Hi friends – you don’t need our show to tell you how profoundly strange the world can feel right now. After all, we live here too!
What this show is going to do for now is keep sharing some of the great and wild and wonderful stuff happening all over the world with you. I think we can definitely use a little bit of that presently.
Hang in there!
My inbox right now is several thousand emails from museums, zoos, concert halls and festivals announcing that for some time to come, they are keeping their doors closed.
Not unexpected, even if unprecedented and understandable.
But that also means some of the iconic parts of world culture, including works of art known the world over, are temporarily out of reach.
But not completely so, judging by the story I read on Artnet last week.
When Italy went on more or less total lockdown, the director of the Castello di Rivoli museum in Turin, Italy, Carolyn Christov-Bakargiev, said it was a public duty for the museum to find a way to serve people even while closed.
Artnet reports that she and her staff have been putting in marathon days at the museum to make the entire collection available online for those who aren’t allowed to go see it in person, including three special exhibitions that had just launched before the closure.
Other museums and galleries have been doing the same thing, while musicians are among those streaming special performances for their fans who may be at home.
As one museum director put it, “Even though museums have had to close their doors, art doesn’t stop.”

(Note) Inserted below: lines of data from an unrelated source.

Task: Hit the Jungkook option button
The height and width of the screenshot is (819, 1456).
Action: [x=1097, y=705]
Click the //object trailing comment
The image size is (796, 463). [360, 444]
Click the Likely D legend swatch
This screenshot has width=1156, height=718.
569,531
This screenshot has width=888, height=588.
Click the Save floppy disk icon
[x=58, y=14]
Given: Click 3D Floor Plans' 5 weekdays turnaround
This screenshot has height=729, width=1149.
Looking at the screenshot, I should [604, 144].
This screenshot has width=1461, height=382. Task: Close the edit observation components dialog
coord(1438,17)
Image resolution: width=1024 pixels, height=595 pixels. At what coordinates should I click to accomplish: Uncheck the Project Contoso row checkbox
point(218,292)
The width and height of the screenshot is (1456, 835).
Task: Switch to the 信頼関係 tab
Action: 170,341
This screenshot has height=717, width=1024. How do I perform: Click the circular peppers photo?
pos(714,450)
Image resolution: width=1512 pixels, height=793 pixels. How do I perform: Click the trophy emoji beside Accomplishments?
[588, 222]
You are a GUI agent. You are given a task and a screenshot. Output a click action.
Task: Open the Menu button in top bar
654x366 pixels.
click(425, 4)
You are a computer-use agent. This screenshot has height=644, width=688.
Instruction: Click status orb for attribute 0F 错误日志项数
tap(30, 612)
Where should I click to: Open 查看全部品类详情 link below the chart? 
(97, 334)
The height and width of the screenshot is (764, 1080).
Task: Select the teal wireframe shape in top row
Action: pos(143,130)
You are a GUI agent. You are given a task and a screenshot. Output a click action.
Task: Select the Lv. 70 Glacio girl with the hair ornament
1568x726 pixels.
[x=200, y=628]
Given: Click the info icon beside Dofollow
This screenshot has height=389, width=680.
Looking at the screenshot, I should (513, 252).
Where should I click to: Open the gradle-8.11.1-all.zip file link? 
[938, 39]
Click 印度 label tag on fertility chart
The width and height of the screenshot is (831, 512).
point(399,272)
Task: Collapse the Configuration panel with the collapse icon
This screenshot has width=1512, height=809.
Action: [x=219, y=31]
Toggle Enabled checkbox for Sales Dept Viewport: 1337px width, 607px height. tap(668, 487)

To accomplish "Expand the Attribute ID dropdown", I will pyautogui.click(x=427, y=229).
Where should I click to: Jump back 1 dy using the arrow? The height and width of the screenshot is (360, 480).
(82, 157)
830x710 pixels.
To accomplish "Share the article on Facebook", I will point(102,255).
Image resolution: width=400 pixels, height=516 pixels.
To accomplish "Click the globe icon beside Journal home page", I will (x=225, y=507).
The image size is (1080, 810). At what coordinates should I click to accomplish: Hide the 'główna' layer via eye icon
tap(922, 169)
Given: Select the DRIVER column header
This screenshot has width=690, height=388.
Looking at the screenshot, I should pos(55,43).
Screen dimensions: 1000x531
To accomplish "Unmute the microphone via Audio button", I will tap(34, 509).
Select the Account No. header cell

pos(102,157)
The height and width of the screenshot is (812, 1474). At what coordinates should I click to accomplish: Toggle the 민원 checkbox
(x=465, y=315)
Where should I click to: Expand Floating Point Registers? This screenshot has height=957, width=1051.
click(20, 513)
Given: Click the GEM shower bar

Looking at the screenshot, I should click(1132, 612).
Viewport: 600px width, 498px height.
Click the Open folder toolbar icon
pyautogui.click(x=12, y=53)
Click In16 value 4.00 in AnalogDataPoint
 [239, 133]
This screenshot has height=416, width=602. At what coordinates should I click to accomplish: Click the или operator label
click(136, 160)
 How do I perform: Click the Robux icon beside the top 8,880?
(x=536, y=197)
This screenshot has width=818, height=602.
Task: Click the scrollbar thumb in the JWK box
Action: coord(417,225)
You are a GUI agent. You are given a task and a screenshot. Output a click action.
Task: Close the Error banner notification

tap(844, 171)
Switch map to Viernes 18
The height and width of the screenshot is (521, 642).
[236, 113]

Here’s another story from the “art doesn’t stop” desk.
It’s the story of Wendy Hawkins, a North Carolinian who volunteers at a thrift shop in Kitty Hawk.
She said she was going through a stack of paintings late last year when she noticed one that stood out from the others.
Hawkins thought there was something unusual about the piece, so she took it to a local art museum for a consult.
It turns out the painting was part of a series of wood engravings from none other than Salvador Dali!
The work, which has Dali’s signature on it, sold to a local art lover for $1,200.
Hawkins says thrift shop customers started coming in to ask what other great works she may have spotted in the stacks.
Original Salvador Dali artwork discovered at Outer Banks thrift store (WAVY)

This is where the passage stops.